Sunday, January 31, 2010

Innovating our way out of underdevelopment -- The Indian example

Asia Times Online (29 January 2010)
http://www.atimes.com/atimes/South_Asia/LA29Df03.html

India's rural inventors drive change

By Raja Murthy

MUMBAI - Mansukh Prajapati invented a first-of-a-kind refrigerator that is made out of terracotta, works without electricity, costs US$53 and is selling in the thousands. It's a sample of an innovation wave from rural and small-town India enriching the world with common-sense products.

Anil Gupta, a professor at India's premier business school, the Indian Institute of Management, Ahmedabad, leads a pioneering tribe of technocrats working for no-frills change at the mass level, by harnessing knowledge wealth from economically weaker sections of society.

"Being economically poor does not mean being knowledge-poor," Gupta told Asia Times Online. "But the poor who are at the bottom of the economic pyramid are often considered as being at the bottom of the knowledge pyramid as well. Nothing could be further from the truth."

To prove the truth that wisdom does not depend on university degrees, Gupta's 21-year-old Honey Bee Network has compiled an unprecedented database of 140,000 innovations created by farmers, villagers and small-town inventors. Many have no formal education or technical training.
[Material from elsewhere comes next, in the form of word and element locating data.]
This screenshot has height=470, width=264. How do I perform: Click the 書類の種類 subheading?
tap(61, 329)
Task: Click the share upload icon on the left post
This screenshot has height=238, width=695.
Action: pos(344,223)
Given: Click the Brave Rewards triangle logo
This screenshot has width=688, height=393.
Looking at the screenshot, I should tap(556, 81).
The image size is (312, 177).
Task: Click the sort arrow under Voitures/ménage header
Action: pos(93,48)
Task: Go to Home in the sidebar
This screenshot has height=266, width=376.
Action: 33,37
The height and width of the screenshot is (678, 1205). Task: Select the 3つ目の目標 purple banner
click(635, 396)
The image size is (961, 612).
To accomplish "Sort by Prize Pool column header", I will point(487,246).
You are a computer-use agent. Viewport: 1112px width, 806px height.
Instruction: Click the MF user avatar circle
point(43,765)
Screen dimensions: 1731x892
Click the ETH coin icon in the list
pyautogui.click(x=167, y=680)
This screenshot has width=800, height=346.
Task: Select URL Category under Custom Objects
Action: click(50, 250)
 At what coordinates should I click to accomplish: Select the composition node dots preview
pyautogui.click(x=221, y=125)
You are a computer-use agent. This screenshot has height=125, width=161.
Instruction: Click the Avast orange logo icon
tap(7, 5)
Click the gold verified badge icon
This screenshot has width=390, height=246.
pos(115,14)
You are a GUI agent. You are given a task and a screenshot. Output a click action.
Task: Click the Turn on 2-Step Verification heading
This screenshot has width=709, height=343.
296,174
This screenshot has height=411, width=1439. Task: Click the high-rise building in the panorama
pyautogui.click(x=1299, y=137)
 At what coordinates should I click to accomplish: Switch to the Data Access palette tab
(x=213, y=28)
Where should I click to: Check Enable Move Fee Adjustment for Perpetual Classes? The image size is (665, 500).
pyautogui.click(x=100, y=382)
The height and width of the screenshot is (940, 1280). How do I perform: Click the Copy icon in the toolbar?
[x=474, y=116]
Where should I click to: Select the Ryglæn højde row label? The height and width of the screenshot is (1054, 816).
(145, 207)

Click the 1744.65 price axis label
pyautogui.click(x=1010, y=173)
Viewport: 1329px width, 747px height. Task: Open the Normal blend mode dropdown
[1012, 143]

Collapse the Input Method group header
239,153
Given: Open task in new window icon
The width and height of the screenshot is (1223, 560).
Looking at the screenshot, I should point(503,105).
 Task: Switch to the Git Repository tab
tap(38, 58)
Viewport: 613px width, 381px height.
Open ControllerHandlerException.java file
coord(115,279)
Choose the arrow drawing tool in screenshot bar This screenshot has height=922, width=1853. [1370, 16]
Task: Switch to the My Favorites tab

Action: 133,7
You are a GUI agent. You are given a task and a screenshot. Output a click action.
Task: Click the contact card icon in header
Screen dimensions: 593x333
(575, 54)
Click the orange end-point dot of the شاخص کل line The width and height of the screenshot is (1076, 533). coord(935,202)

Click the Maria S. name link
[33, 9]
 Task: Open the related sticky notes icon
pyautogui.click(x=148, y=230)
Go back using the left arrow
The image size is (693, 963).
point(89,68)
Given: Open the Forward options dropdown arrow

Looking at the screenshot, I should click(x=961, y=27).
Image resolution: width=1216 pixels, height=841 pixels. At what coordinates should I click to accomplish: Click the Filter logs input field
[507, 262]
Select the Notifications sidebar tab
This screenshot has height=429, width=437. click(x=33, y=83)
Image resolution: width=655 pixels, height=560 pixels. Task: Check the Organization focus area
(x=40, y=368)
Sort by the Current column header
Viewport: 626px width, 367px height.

Teams of Honey Bee volunteers scout across India to hunt out local innovations, inventions and traditional knowledge practices.

The Honey Bee Network of rural and small-town inventors, academics, scientists, entrepreneurs, policymakers and volunteers gather, pool, develop and share know-how from a mass-based, much-ignored source. India's heart beats in its villages, and the country is entering a phase of listening to its heartbeat.

Gupta, who is also a visiting professor of innovation management in emerging markets at the European Business School, Frankfurt, Germany, coordinates the Honey Bee Network. In turn, the network connects with other supporting agencies in India, such as the National Innovation Foundation, Society for Research and Initiatives for Sustainable Technologies and Institutions, the Grassroots Innovation Augmentation Network, Innovation Club and the Network of Rural Universities.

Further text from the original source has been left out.